Microsoft's Design Drive

In 2010, Jon Bell was an interaction designer in the Seattle office of Frog Design, the company that created the beige cases for some of the iconic early Apple (AAPL) computers. Like many of his colleagues—and most of his profession—he worshiped Steve Jobs. While he’d owned a series of iPhones and MacBooks, he’d never purchased a Windows PC.

Still, in November 2010 curiosity led him to the mall to check out a Samsung phone running Microsoft’s (MSFT) brand-new Windows Phone software. It looked different from anything else on the market, a lively grid of different-sized rectangles with smooth transitions between apps. “I just had this spidey-sense that I couldn’t put into words,” says Bell. He bought the phone. Minutes later, he texted a friend at Microsoft to ask about jobs there. Bell, 33, joined in January 2011 and is now a Windows Phone design lead. His colleagues were aghast. “Unanimously, they said, ‘They’re doomed, that’s it, turn out the lights,’” he recalls.

Over the last few years, Microsoft has been working to replicate Bell’s conversion on a broader scale. From its start, the company reflected founder Bill Gates’s engineering mind-set, resulting in functional, unsexy products that Apple lampooned in its “I’m a Mac/I’m a PC” ads. Microsoft could use some pizzazz: Sales of its consumer software have struggled as buyers swoon over iPads and shun notebooks. Revenue at the Windows division has fallen short of analysts’ estimates in four of the five quarters through December 2011. In mobile, the hottest segment of the tech sector, the situation is far more dire. According to researcher Gartner (IT), not only do Apple’s iOS and Google’s (GOOG) Android operating systems have greater U.S. market share than Windows Phone, so does Samsung’s Bada—a piece of software few Americans can even name.

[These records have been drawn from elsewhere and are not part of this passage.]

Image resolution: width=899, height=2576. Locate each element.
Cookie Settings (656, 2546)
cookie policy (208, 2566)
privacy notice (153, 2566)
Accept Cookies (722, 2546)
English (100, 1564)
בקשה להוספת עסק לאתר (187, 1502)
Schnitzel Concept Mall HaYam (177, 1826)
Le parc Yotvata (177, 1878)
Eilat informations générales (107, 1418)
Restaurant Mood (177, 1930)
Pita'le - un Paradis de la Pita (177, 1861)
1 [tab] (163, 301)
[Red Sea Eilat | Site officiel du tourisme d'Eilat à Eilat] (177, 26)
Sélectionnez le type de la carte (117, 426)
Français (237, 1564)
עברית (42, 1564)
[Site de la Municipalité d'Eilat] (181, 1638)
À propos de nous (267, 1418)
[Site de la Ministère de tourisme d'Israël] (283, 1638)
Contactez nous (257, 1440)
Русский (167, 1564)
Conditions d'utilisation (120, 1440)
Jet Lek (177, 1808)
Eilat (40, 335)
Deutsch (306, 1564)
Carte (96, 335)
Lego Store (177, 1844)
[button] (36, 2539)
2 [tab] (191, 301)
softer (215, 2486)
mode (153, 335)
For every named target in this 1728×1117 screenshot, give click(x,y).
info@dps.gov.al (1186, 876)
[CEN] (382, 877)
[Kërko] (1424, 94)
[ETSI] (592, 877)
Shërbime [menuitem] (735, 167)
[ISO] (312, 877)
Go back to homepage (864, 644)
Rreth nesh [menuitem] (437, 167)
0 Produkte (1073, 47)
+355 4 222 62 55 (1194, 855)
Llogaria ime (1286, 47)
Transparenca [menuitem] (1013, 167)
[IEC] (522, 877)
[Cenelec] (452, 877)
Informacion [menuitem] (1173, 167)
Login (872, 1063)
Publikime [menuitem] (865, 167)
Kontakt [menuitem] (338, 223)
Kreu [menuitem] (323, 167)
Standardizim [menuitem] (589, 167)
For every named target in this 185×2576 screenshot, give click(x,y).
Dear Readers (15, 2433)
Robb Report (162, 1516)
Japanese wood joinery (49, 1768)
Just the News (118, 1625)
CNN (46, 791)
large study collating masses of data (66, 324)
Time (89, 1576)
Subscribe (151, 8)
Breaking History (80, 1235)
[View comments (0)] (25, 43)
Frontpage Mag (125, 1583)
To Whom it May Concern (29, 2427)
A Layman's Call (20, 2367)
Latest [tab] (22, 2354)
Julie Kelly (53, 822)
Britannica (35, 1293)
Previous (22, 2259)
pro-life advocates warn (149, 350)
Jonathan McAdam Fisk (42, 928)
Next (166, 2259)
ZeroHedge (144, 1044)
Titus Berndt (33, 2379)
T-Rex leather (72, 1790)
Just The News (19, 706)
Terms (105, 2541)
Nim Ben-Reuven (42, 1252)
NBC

To win, or even just to survive, in what has become a consumer-driven industry, products need to be eye candy that force shoppers to take a second look. Microsoft has roughly doubled its design ranks to 600 employees over the past five years and lured talents like Albert Shum, who developed technology-centered products at Nike (NKE) before becoming Windows Phone design chief in 2008. The company has also rethought how it builds things. Steve Kaneko, a top Microsoft designer, says engineers and executives have ceded more authority to designers. They’re organized in small teams under the belief that democracy is the enemy of good design, and regularly switch groups to allow ideas to percolate. “It’s a huge, dramatic change compared to five years ago,” says Sarah Rotman Epps, an analyst at Forrester Research (FORR). “They’re realizing design is absolutely essential to the experience.”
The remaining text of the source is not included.